[Records for the exercise — start]
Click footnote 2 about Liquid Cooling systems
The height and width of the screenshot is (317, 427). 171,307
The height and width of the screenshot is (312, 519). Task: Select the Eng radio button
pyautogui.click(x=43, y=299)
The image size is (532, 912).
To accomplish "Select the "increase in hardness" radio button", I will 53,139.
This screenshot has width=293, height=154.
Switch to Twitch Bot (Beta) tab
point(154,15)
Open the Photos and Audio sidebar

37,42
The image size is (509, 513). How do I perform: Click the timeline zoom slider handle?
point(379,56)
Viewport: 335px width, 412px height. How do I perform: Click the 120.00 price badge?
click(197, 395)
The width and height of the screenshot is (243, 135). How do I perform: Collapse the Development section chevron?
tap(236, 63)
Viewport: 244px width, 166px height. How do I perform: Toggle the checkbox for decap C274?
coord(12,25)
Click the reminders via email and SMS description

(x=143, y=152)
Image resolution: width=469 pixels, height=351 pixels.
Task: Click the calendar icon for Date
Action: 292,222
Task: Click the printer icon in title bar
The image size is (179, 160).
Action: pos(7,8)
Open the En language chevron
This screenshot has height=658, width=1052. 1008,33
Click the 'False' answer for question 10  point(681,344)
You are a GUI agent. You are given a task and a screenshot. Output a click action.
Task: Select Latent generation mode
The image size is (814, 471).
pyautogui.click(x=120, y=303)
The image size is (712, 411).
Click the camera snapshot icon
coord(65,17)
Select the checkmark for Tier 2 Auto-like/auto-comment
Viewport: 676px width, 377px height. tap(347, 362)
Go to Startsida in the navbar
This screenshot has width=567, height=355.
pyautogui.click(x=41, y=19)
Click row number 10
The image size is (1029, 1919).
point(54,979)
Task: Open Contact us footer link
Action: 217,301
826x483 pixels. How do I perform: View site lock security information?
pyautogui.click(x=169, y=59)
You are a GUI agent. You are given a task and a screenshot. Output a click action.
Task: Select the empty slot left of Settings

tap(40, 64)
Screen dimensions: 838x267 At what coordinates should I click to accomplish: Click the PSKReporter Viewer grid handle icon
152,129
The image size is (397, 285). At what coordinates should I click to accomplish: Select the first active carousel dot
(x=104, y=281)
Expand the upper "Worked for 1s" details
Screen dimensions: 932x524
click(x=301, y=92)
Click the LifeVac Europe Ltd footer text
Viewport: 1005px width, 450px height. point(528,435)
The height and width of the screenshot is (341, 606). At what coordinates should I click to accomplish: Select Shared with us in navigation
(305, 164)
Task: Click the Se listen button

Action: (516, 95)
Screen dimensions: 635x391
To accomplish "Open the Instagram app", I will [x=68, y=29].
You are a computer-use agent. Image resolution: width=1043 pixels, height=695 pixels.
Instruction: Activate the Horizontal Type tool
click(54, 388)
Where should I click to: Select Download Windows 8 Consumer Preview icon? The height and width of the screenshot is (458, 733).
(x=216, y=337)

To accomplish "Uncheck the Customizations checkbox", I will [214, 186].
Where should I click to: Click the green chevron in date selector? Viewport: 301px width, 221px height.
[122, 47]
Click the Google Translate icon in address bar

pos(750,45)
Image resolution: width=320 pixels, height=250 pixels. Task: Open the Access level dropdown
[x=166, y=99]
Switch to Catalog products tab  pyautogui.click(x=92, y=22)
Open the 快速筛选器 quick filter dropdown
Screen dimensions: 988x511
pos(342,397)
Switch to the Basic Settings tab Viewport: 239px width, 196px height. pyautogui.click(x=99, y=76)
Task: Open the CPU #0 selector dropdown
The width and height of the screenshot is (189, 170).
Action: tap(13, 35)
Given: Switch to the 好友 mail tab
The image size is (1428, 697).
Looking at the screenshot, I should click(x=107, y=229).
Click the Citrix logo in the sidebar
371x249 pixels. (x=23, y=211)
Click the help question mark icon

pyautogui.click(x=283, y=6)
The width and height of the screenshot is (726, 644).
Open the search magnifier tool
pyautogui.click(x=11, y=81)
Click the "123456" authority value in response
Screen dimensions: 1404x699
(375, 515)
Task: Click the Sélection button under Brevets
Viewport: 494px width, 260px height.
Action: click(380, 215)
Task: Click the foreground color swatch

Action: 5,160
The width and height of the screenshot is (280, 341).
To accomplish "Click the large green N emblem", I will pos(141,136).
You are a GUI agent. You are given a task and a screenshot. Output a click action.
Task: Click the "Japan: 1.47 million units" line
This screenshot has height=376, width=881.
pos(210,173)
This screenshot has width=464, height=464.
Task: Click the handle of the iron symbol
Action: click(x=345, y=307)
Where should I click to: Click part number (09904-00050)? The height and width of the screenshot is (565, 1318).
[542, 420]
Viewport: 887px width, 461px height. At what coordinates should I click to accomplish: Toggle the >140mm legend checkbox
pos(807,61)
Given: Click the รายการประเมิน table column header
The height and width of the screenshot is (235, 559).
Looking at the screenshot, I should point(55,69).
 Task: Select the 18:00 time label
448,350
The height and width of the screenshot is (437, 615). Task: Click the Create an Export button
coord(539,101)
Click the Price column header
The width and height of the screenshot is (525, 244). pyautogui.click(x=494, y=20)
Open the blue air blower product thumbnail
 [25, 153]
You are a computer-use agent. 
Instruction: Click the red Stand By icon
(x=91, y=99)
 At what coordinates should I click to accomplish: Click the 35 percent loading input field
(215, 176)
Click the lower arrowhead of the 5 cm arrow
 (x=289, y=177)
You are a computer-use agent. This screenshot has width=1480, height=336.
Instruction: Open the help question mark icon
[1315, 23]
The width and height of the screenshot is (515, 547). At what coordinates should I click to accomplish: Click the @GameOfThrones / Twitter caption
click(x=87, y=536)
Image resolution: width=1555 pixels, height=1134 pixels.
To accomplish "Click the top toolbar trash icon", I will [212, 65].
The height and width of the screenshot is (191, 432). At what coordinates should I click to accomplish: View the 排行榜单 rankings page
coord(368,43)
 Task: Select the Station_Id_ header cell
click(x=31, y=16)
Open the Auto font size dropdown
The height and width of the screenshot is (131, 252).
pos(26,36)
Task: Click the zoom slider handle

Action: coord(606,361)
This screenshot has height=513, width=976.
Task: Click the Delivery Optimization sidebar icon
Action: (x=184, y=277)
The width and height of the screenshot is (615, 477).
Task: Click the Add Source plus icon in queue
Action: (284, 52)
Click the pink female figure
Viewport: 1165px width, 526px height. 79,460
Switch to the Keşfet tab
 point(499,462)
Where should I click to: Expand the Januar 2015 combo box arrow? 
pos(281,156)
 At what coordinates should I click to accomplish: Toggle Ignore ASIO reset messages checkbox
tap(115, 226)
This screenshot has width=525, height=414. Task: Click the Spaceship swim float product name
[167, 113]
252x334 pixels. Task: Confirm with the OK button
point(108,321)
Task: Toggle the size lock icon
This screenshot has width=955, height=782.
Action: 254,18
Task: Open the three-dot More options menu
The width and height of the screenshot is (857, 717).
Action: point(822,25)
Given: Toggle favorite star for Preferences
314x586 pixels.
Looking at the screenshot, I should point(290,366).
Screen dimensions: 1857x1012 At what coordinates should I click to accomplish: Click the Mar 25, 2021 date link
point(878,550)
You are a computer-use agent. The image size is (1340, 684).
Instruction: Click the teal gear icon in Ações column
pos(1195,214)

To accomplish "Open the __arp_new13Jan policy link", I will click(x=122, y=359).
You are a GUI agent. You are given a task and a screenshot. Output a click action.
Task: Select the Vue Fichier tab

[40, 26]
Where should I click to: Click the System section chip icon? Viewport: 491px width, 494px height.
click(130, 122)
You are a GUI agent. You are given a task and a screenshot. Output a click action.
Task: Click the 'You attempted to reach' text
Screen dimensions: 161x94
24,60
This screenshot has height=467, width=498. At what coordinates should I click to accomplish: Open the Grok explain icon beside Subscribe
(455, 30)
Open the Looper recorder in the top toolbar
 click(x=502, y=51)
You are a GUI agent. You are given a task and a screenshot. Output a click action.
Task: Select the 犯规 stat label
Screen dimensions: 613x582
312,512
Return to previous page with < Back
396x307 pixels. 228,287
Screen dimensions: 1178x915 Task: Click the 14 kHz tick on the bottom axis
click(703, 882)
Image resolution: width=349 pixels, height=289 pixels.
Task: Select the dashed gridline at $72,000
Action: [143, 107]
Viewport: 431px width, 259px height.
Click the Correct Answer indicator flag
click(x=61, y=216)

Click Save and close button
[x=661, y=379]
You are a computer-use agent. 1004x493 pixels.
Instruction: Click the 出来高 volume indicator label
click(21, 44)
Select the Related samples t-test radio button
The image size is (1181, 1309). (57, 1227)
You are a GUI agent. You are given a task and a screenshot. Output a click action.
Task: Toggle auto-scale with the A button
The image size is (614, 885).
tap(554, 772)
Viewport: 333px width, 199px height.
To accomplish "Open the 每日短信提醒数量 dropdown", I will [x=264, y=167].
[Records for the exercise — finish]
## Problem requirements:
Only one number is wanted: how many lines in the records above contain the string "computer".

## Result for this exercise:
5